§ **DESCRIPTION OF THE TASK**: From the listing below, extract every line in which the word "Site" appears.

------------------------------------------------------------------------

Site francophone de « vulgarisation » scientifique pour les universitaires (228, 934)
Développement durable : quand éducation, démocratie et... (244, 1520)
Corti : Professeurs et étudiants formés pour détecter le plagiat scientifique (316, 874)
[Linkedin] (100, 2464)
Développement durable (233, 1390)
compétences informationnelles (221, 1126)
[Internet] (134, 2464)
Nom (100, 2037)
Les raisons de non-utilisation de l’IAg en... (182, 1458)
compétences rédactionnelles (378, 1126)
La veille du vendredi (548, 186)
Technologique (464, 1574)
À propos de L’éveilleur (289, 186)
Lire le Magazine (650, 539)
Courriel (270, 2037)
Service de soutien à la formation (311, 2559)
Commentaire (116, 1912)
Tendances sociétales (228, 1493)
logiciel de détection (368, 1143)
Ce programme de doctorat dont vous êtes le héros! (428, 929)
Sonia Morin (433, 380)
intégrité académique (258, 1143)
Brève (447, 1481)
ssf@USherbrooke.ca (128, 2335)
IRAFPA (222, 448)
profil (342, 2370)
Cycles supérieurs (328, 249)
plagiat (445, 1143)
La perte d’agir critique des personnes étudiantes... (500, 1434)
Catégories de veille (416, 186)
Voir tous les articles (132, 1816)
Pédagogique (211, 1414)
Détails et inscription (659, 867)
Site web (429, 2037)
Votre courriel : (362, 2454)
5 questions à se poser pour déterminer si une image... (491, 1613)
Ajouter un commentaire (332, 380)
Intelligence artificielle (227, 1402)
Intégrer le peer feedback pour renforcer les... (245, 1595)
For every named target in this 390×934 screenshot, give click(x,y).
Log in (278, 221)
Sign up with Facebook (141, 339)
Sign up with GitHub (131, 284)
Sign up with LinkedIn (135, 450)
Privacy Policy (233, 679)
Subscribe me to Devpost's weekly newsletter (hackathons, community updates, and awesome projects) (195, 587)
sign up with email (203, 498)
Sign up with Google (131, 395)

------------------------------------------------------------------------

§ **RESULT OF THE TASK**:
Site francophone de « vulgarisation » scientifique pour les universitaires (228, 934)
Site web (429, 2037)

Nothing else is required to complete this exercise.